From the first line of the entries below through the line bearing "Task: Click edit", write out each line exactly. Omit pictures.
Top of Working data
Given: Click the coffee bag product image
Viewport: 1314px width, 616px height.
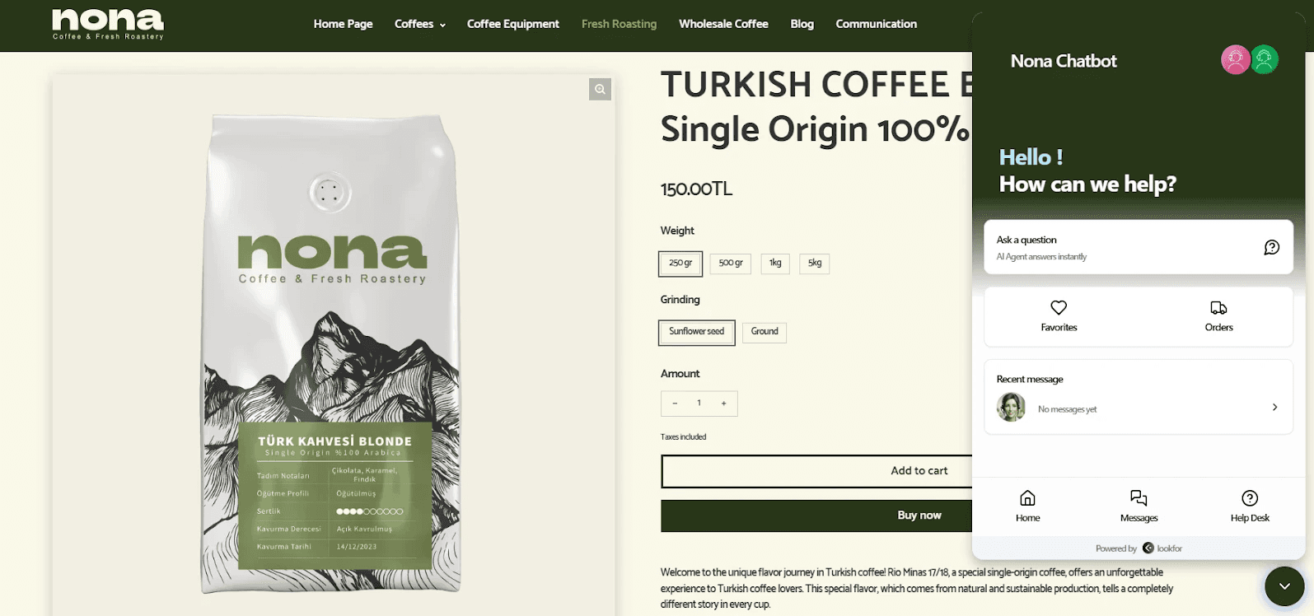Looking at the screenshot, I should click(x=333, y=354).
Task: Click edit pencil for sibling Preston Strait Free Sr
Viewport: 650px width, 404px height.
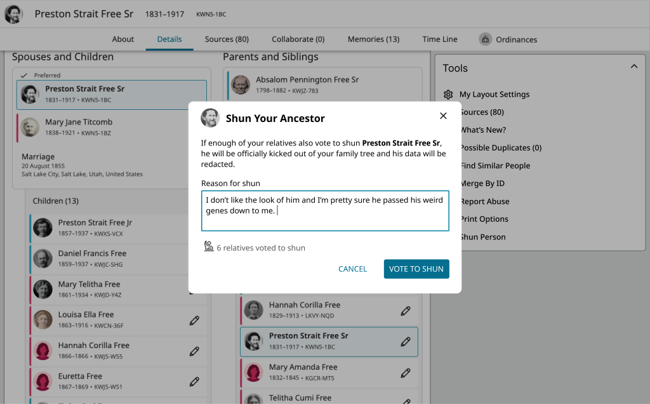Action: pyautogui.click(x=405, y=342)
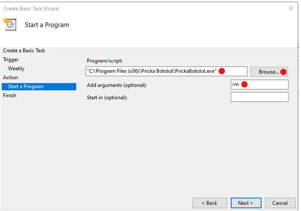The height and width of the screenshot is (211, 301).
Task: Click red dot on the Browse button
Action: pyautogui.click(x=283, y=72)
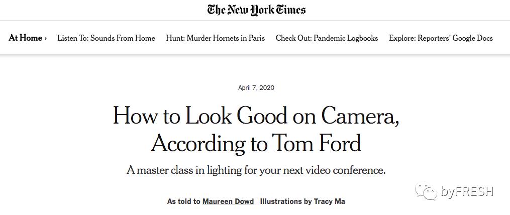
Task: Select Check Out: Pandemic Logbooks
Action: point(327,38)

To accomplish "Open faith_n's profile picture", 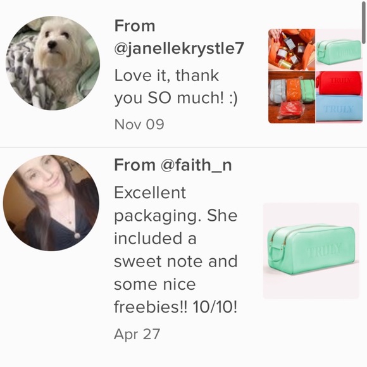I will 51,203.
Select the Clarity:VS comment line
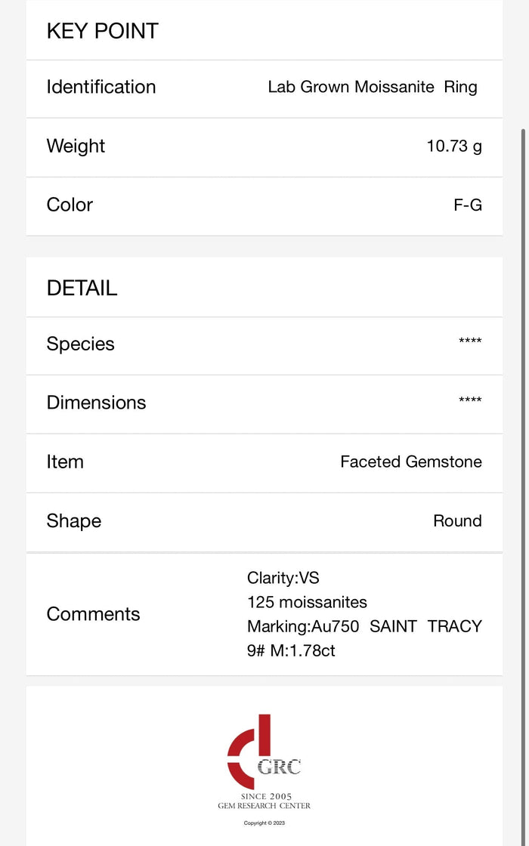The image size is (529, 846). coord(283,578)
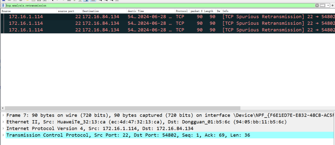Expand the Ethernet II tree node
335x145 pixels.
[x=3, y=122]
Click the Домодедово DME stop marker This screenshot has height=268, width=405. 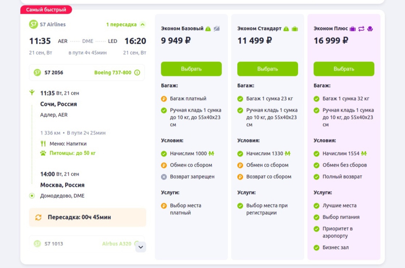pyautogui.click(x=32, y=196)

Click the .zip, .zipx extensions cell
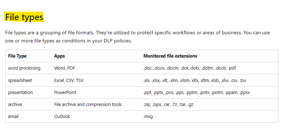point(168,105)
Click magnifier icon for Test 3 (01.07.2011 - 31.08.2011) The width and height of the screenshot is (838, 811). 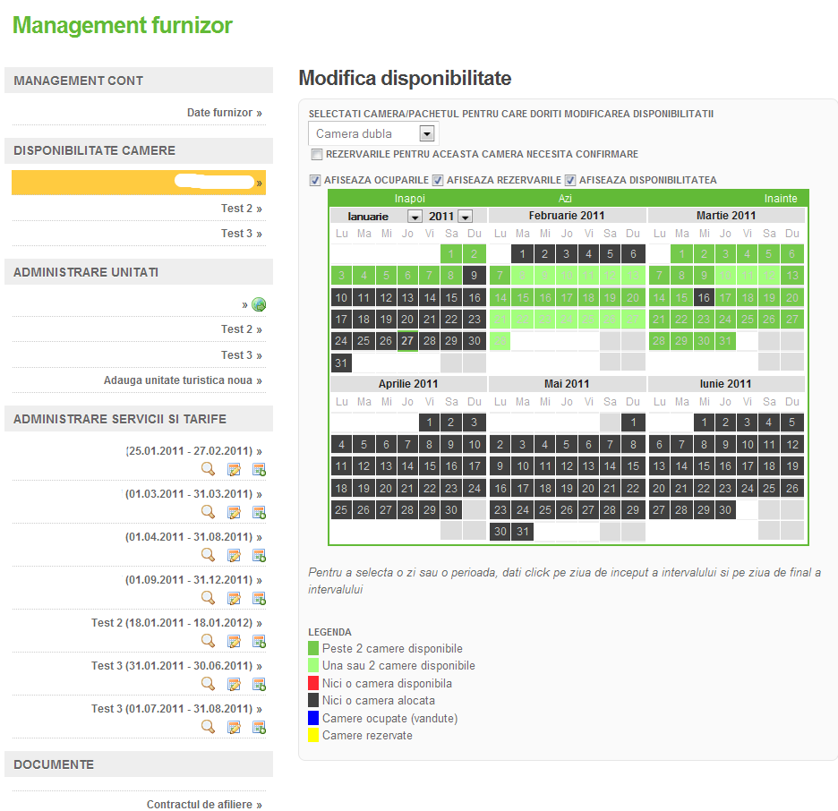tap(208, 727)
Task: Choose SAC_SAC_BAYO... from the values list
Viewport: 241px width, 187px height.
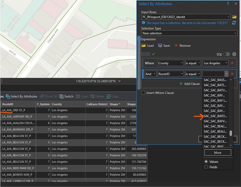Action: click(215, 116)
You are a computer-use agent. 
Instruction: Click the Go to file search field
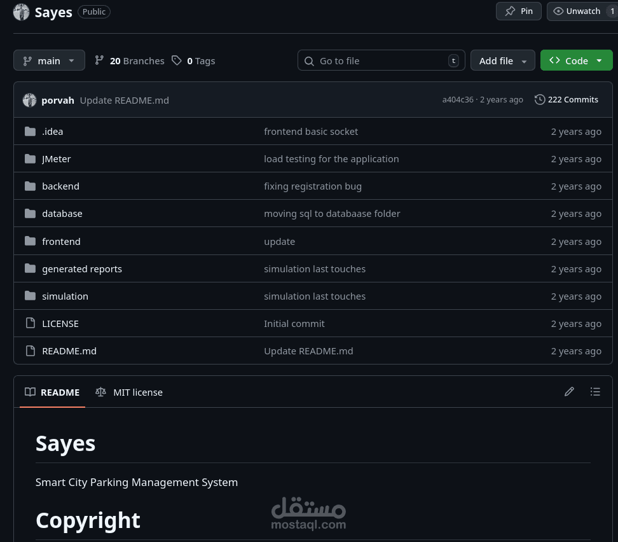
Bottom of Working data
- **Task output**:
Given: Click the coffee bag product image
Viewport: 1314px width, 616px height.
Looking at the screenshot, I should click(x=333, y=354).
Task: Click edit pencil for sibling Preston Strait Free Sr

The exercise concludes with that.